Background & Aims
Detection of covert hepatic encephalopathy (CHE) is difficult but point of care testing could increase rates of diagnosis. We aimed to validate the ability of the smartphone app EncephalApp, a streamlined version of Stroop App, to detect CHE. We evaluated face validity, test–retest reliability, and external validity.
Methods
Patients with cirrhosis (n=167; 38% with overt HE [OHE]; mean age, 55 years; mean model for end-stage liver disease score, 12) and controls (n=114) were each given a paper and pencil cognitive battery (standard) along with EncephalApp. EncephalApp has Off and On states; results measured were: OffTime, OnTime, OffTime+OnTime, and number of runs required to complete 5 off and on runs.
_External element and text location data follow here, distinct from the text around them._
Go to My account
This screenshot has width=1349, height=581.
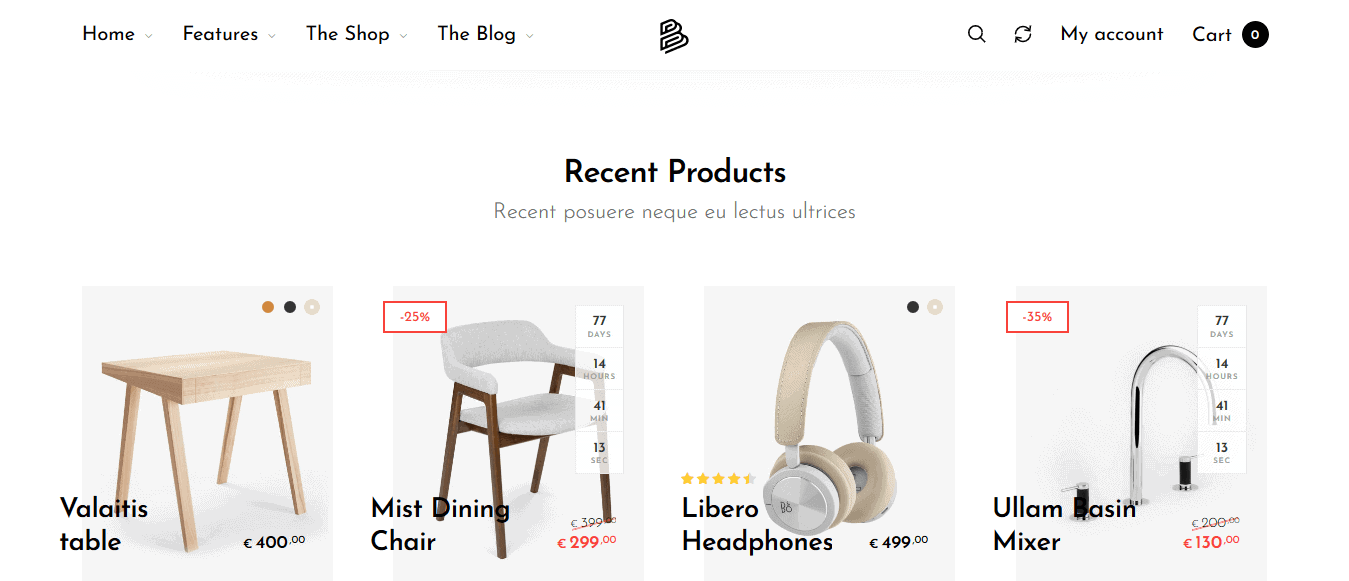point(1112,34)
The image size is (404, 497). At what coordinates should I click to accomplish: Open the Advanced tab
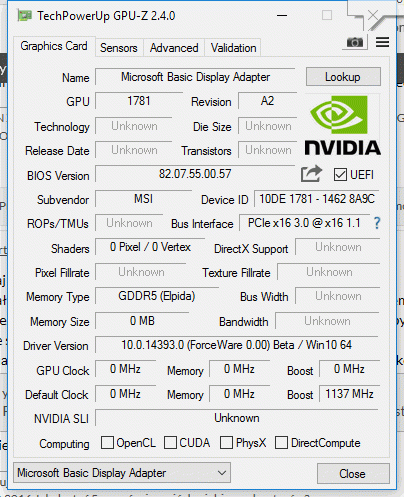174,48
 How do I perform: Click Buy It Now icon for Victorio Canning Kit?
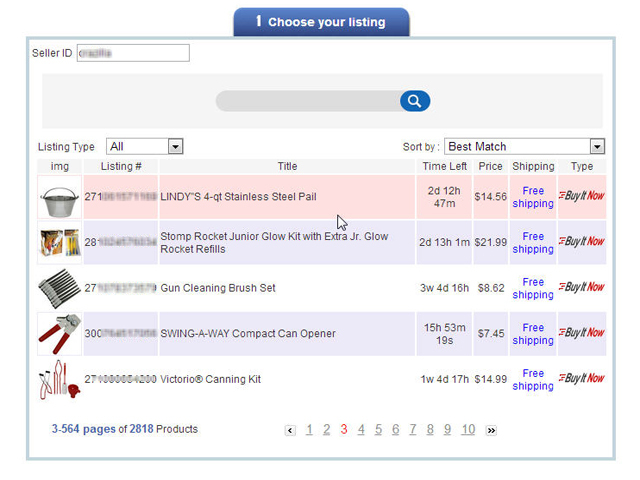click(x=582, y=379)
Thirty-six patients with cirrhosis underwent driving simulation tests, and EncephalApp results were correlated with results. Test–retest reliability was analyzed in a subgroup of patients. The test was performed before and after transjugular intra-hepatic portosystemic shunt placement, before and after correction for hyponatremia, to determine external validity.
Results
All patients with cirrhosis performed worse on paper and pencil and EncephalApp tests than controls. Patients with cirrhosis and OHE performed worse than those without OHE. Age-dependent EncephalApp cut-offs (younger or older than 45 years) were set. An OffTime+OnTime value of >190 seconds identified all patients with CHE with an area under the receiver operator characteristic (AUROC) value of 0.91; the AUROC value was 0.88 for diagnosis of CHE in those without OHE. EncephalApp times correlated with crashes and illegal turns in driving simulation tests. Test–retest reliability was high (intra-class coefficient, 0.83) among 30 patients retested 1–3 months apart. OffTime+OnTime increased significantly (206 vs 255, P=.007) among 10 patients retested 33±7 days after transjugular intra-hepatic portosystemic shunt placement. OffTime+OnTime decreased significantly (242 vs 225, P=.03) in 7 patients tested before and after correction for hyponatremia (126±3 to 132±4 meq/L, P=.01), 10±5 days apart.
Conclusions
A smartphone app called EncephalApp has good face validity, test–retest reliability, and external validity for the diagnosis of CHE.